A little mystery can be nice, of course, but I usually disperse it at the latest in the post-level text as a "reward" for solving the level. It's quite weird to have to go to a YouTube LP of the pack you just played and look for the creator's comments under some video, just to get all the secret references.
But perhaps this is just because, since I'm generally more on IchoTolot's page with regard to "a pack should be able to stand on its own", that translates to the level titles for me, as well .I do agree with Nessy that strange level titles can open up the doors to spark your interest in new things. But whenever that is my goal, I try to actively invite the player into "my world". Unexplained insider references often have an "excluding" aspect about them.
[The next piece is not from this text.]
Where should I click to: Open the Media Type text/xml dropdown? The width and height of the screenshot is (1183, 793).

SEB Lems is a good example of this. From the pack name to the choices of the ranks to the level titles to the music choice, everything makes sense if you know what it's about, but if you don't, at least to me, it just seems like a bit of a random mess - not with regard to the level quality, Flopsy
, just with regard to the overall structure of the pack, especially considering the bonus ranks with removed levels, and levels added in from other packs. For example, the rank names don't have that typical "increasing intensity" fashion, they're a seemingly arbitrary mixture of nouns and adjectives.
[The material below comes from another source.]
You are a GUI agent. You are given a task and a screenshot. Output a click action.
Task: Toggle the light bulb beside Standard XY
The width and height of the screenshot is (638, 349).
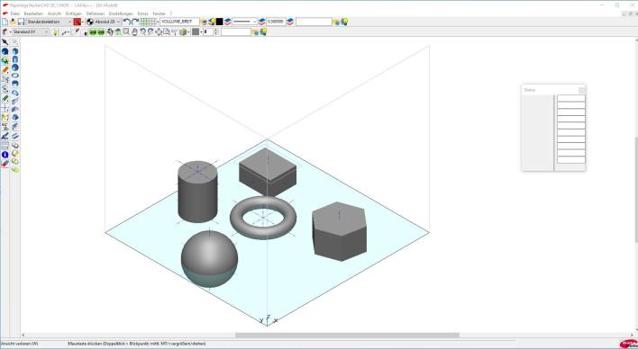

And since what this pack is actually about is kept a secret until the very end of the pack, when the shoe finally drops, at least for me, it was a bit like: "Really? That's all?"
(I actually found out about it by accident while typing a forum post.)
But lumping all 10-of-everything levels together and calling them all "filler" -- that's unwarranted.
I've said in the other thread you linked to that my main gripe with these levels is
how they are created :
In the case of the Fun levels, most of these are "pre-runs" of later levels which were deliberately made easier. So actually, the more difficult version was created first, and then reducing the difficulty just to have another level for a lower rank really just seems like filler to me. As if the creator couldn't be bothered to come up with separate easier puzzles and decides to go for a 2-for-1 instead, simply because they don't know what else to do for the first rank.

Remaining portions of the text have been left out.